Filed under Uncategorized
Tagged with children, education, parenting, rationality
That’s a topic that’d be nice for a book.
Thanks, this was something that I was thinking about yesterday and having a practical example was nice. And yes, I will be stealing the “regurgitated by insects line” the next time we have honey!
As a friendly web cam hint, you might want to look at the angle the camera is pointing at you. On my screen at least, the top of your head was cropped off and I was “looking down” on you. If the camera was more eye level and I could see your entire head, it might have felt more natural. On the other hand, I look down at my six year old daughter every day, so “natural” might not be the best term!
But I would rather raise an empiricist kid!
What does a rationalist parent tell the kids about pseudosciences like cryonics?
For cyronics, just show them an episode of Futurama with the Richard Nixon head in a jar, that should generate a healthy and fun level of doubt!
More seriously, the patterns you set when the kids are young will carry through when they are older. You can point them in the general direction of thinking you think provides a foundation for the more specific school of thought you hope they will adopt when they are older. Part of the challenge is that you have to leave room for the child to learn to think, which means they may not walk exactly down the path you like. I am hoping for someone who thinks a lot like her parents, but I will be happy as long as she thinks a lot!

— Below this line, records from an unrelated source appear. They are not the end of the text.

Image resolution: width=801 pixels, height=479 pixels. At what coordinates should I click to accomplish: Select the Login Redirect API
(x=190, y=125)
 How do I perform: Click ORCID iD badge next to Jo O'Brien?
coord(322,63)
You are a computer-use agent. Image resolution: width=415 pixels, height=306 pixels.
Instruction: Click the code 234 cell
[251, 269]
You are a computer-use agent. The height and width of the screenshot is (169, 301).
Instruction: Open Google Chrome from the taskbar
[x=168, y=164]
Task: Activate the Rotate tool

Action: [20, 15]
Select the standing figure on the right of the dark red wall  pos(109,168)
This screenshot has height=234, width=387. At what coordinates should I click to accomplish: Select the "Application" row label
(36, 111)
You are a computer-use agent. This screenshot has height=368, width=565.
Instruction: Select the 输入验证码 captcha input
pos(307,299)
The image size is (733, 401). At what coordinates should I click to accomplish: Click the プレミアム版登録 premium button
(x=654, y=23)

Dave J: It was a reference to the sad fact that Julia Galef, once a science writer and advocate, went Anakin on us and now is closely associated with LessWrong/Singularity Instititute, which promotes pseudosciences like cryonics and the singularity (aka the rapture of the geeks) as well as crank ideas in general. But to each their own I guess.
Speaking of it, it’s a bit of conflict of interests that Julia Galef is simultaneously on the board of a group aimed at increasing understanding of science while also being into a group that promotes pseudoscience. It’s like having a creationist on the board of the NCSE, or having the same person on the corporate boards of both Pepsi and Coca Cola. That is, very inappropriate.